In 2020, the community’s volunteerism was on full display as residents came together to create an Ice Cream Shop on the grounds to draw visitors and serve as the Upton Visitor Center. 

“Everyone gives what they can because we all want our history to be remembered,” said Sam Haptonstall, Upton History and Heritage Preservation Society Chairman. “Folks at the sawmill donate logs to replace those showing their age or serve buffalo burgers at Upton Fun Days to earn money for its repairs.”

Old Town is a favorite backdrop for wedding and graduation pictures, while numerous groups pay for the opportunity to decorate the wagons with their unique Christmas decoration plans.

“People here take a real interest in it because they know it represents their history,” said Haptonstall.

Upton’s Red Onion Museum will be relocating to the Old Town site in the near future. The museum’s exhibits depict the early settlers' lives in the region, the history of Upton and surrounding areas, Indian artifacts, the famous Two-Headed Calf and featured artwork by local artists. The Red Onion name calls back to a saloon by the same name several years before Prohibition. When Prohibition caused the Red Onion to close, the owner “Jarbo” Poulson, moved his business to his barn at the “Red Onion Ranch.”  

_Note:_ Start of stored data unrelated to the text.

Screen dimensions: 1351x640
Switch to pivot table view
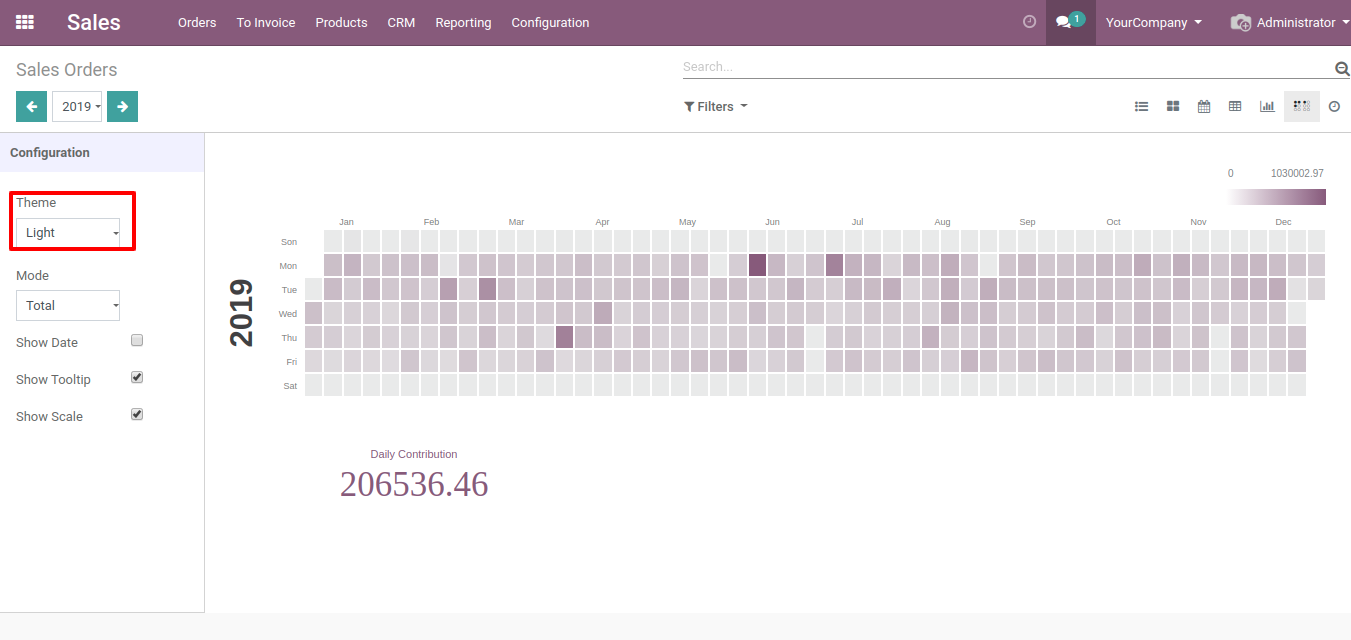pos(1235,106)
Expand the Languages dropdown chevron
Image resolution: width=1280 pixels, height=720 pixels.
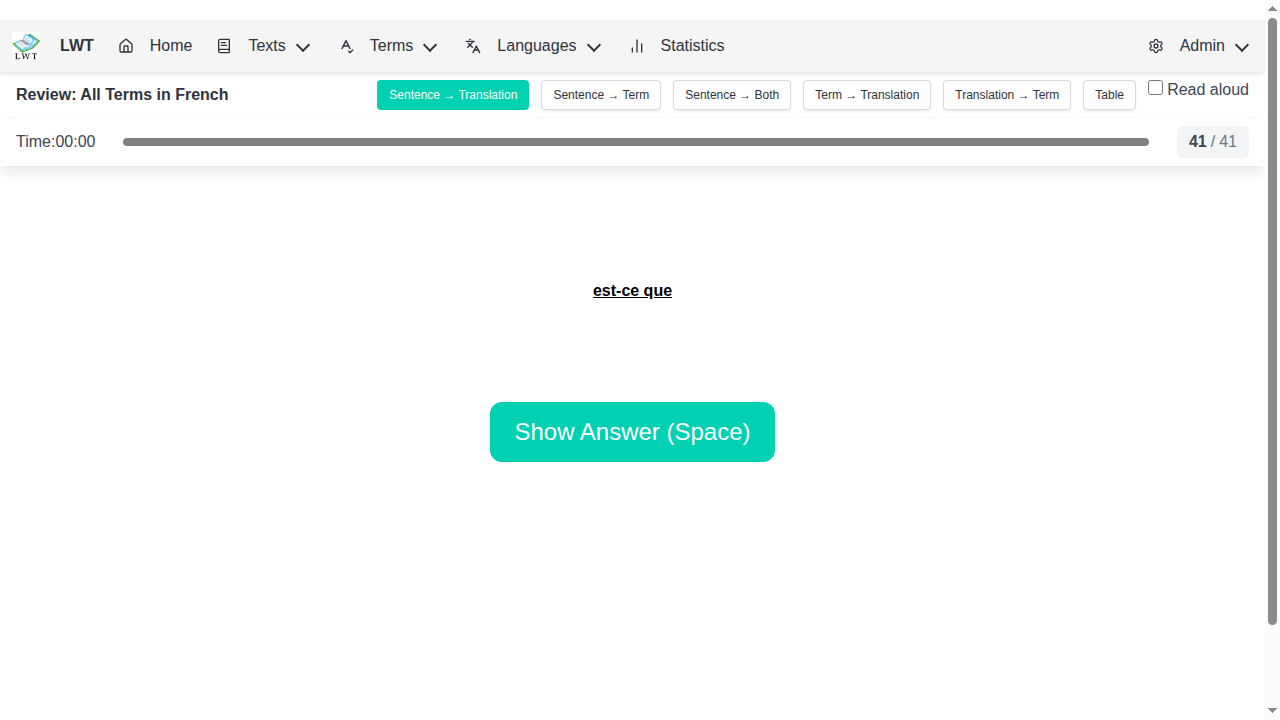[594, 47]
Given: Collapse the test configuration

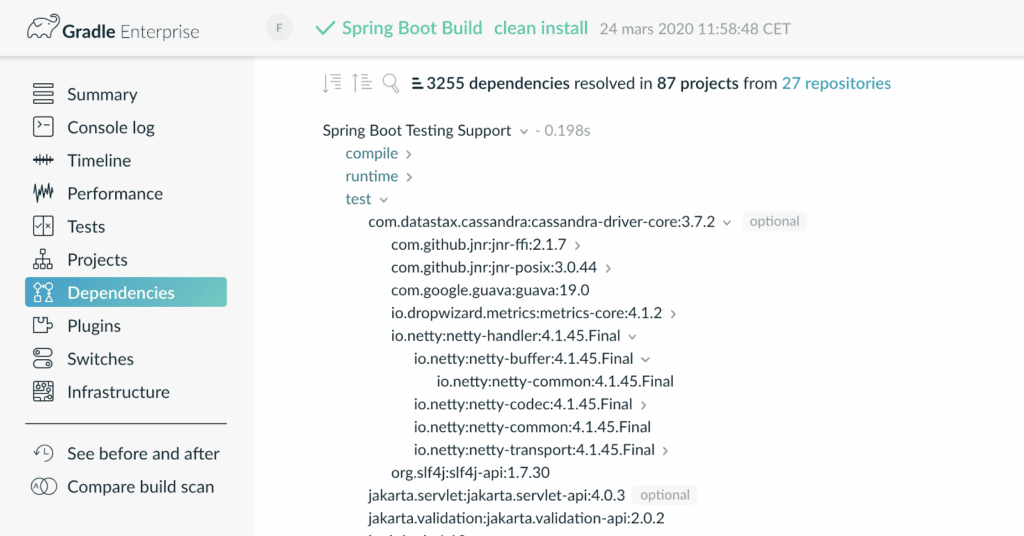Looking at the screenshot, I should (384, 200).
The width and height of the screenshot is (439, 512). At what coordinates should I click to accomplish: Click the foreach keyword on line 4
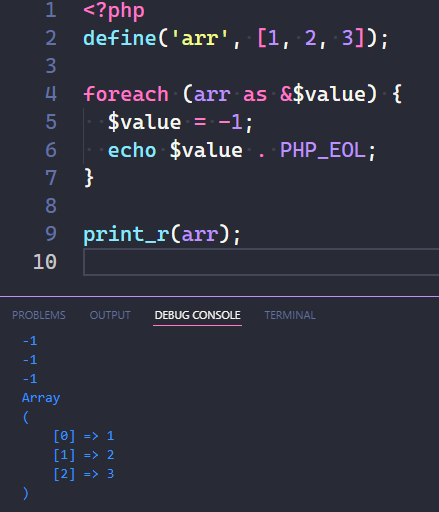(126, 94)

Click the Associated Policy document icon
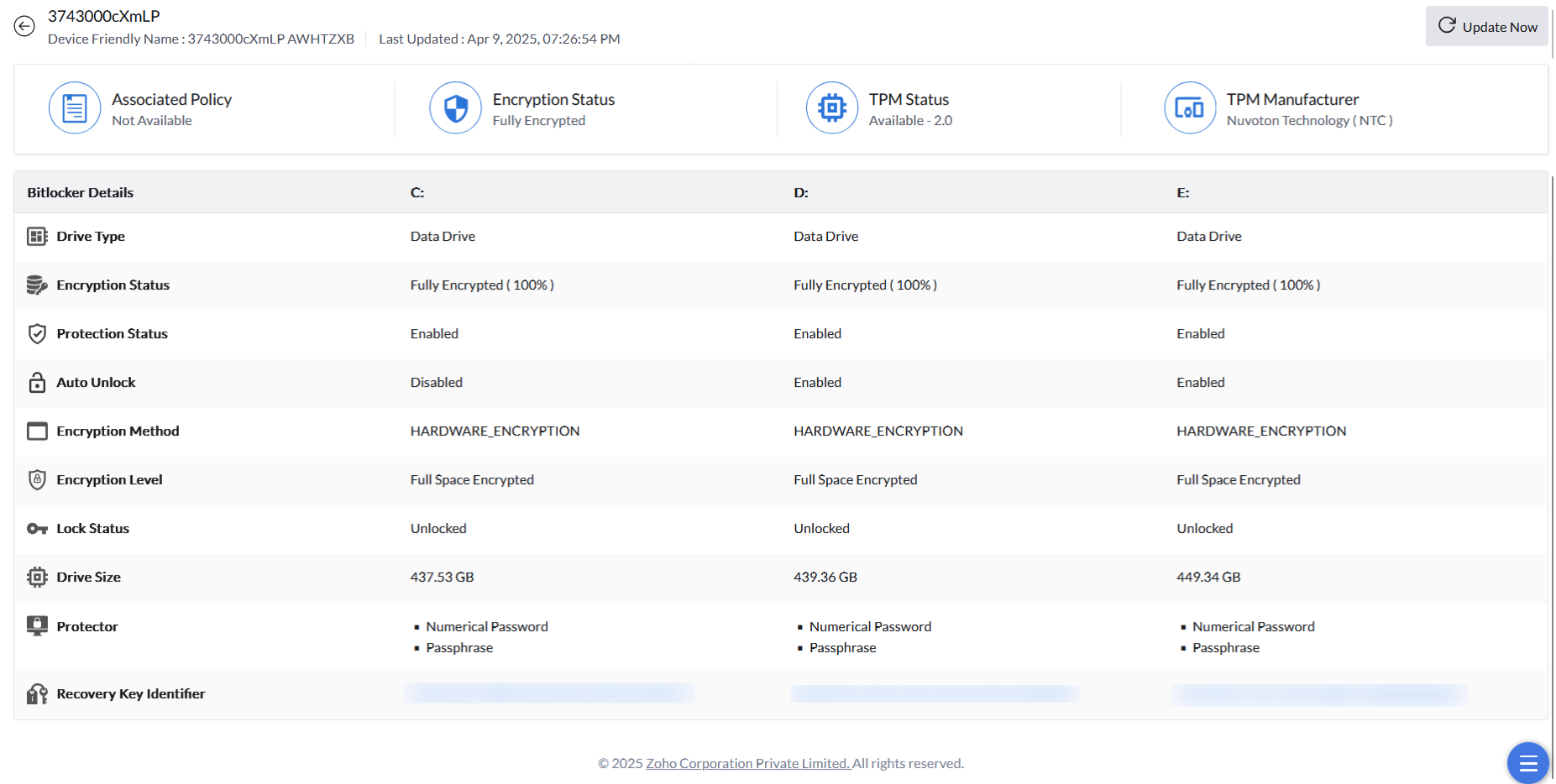(x=75, y=108)
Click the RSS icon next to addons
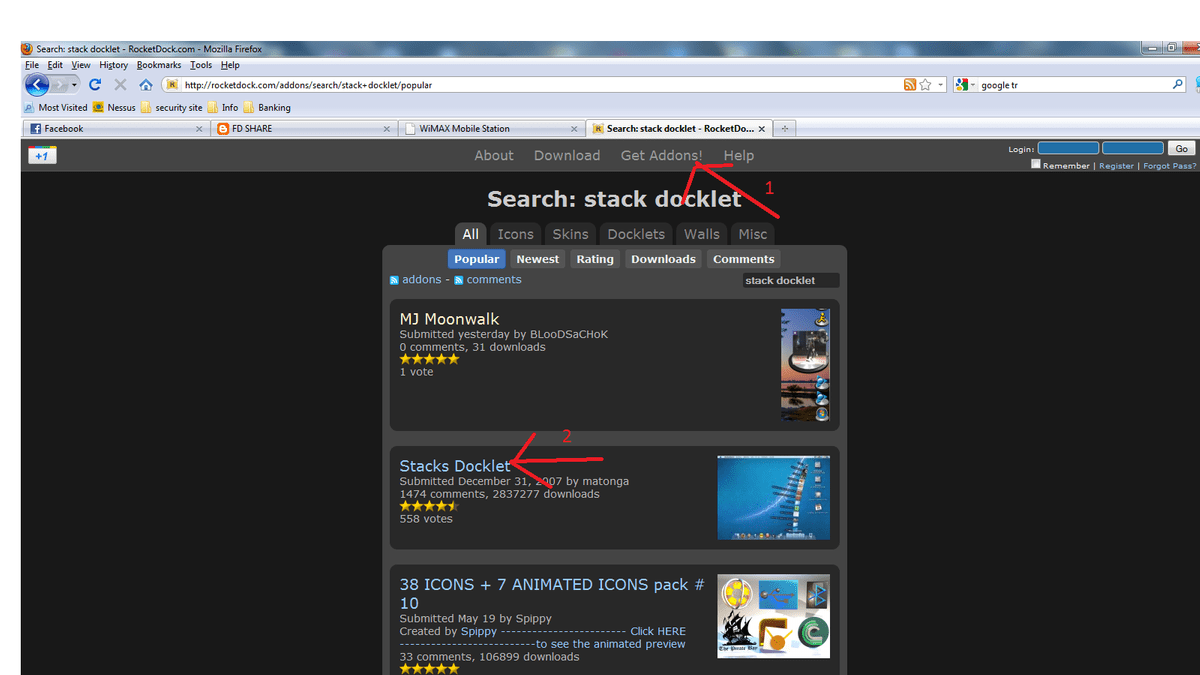 pos(394,279)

The move to Old Town will provide the museum with a sturdy building and about ⅔ of an acre, enough room for the exhibits and parking. 

“The Old Town location will give us more room for a complete historical atmosphere while ensuring everything will be ADA-accessible,” said Dysart. 
Upton’s history will continue to be on display at its current location until the move. While unique features like the famous Two-Headed Calf, a 1954 airplane wreck and various household and business antiques, Dysart said the museum offers so much more.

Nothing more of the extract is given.